Dark clouds boil up from the west, covering the sun. It rains all night. It is a cold, hard rain. Weetamoo tells Alawa and Mary to raise a bark wetu, and they rest comfortably dry, though many lie in the mud, their blankets pulled over their faces. In the morning, Mary sees them moving through the camp, wet and bedraggled, though those who wore hides instead of linen enjoyed some measure of protection.

The next day they begin to boil tree bark with the few groundnuts they have collected. Mary overhears an old man telling a hideous tale of killing captive children and roasting and eating them. She thinks of poor Joss and Marie, and it is with some effort that she tries to assure herself that this Indian’s words are mere entertainment, that his intent is but to plague the captives. Yet the story chills her.

They continue on their way. Each morning they rise and lift
their burdens and walk east. Each night they set up camp. One bitterly cold evening, Mary comes across an English youth not much older than Joss, who sprawls moaning on the ground, wearing nothing but a shirt and waistcoat. Nearby lies a papoose, naked and shivering in the cold. The babe is clearly dying. His eyes, nose, and mouth are caked with dirt. Mary picks him up, wipes his face clean with her sleeve, and tries to warm him against her body. He groans and quivers and she thinks for a moment how sweet it is to hold a babe again. Then the child convulses once and lies still in her arms. She tries, but cannot revive him. Dark clouds boil up above the trees on the horizon and the wind comes up. A few snowflakes tumble in the trees. She puts the papoose back on the ground, wishing she had some scrap of cloth with which to cover his poor naked body, but she has lately lost her apron so she cannot even tear a strip from that for a shroud.

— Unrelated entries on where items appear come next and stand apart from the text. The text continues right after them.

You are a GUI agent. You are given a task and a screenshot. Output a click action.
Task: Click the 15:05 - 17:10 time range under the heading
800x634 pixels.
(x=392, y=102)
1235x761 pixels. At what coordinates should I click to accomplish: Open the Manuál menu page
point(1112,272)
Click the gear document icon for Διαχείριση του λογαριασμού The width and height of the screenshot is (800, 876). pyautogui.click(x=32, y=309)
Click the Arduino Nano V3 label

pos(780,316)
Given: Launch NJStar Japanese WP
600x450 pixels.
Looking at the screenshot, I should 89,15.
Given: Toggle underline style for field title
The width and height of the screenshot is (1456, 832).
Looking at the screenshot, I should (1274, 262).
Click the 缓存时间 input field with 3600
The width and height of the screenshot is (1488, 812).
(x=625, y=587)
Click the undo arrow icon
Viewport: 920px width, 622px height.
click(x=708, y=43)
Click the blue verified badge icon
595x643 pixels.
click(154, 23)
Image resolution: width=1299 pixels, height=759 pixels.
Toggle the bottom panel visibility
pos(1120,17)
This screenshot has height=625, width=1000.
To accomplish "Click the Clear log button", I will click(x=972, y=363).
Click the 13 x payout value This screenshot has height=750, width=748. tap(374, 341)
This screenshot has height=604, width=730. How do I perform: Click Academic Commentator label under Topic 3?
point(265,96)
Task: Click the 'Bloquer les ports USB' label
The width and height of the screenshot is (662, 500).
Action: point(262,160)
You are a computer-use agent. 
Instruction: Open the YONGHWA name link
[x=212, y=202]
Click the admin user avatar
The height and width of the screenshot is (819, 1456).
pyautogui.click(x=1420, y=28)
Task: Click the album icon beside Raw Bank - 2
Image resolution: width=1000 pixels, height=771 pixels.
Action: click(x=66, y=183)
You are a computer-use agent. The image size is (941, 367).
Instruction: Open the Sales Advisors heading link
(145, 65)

She turns her attention to the youth, and tells him he must get to a fire at once. He looks up at her, blinking, trying to focus. He shakes his head, and in a choking voice tells her he has the bloody flux and cannot stand. Something in his tone reminds Mary of Joss when he malingered. She finds the flint in herself to insist, “If you do not heed me, you will perish where you lie.”

He moans and rolls on the ground. Annoyed, she bends and puts her shoulder under his arm and raises him to his feet. Together they move through camp as she searches for someone who will take him in. Mary asks one Indian after another for help, but they all refuse. Finally, one old woman points out a wetu at the far edge of the camp.

“Wowaus,” she says. “English. Go there.”

James’s wetu. Of course. Mary hesitates, recalling how James drove her from Weetamoo’s wetu, but the youth’s suffering brings her to her senses. Summoning her strength, she presses on, wondering if James will again threaten her with his knife.

Night falls and it begins to snow in earnest; the wind howls
through the trees, driving the snow straight at them in long horizontal slashes and gusting so powerfully that Mary staggers. Once, the youth stumbles and they both fall to the ground. Mary struggles to pull him again to his feet, knowing they both risk freezing if they stop moving.

Both are shuddering with cold when they reach the wetu. Mary lifts the door flap and pushes the youth inside. He collapses on the earthen floor as James rises from his blankets, taking up a club as he stands. He wears only a loincloth and Mary looks away as she speaks.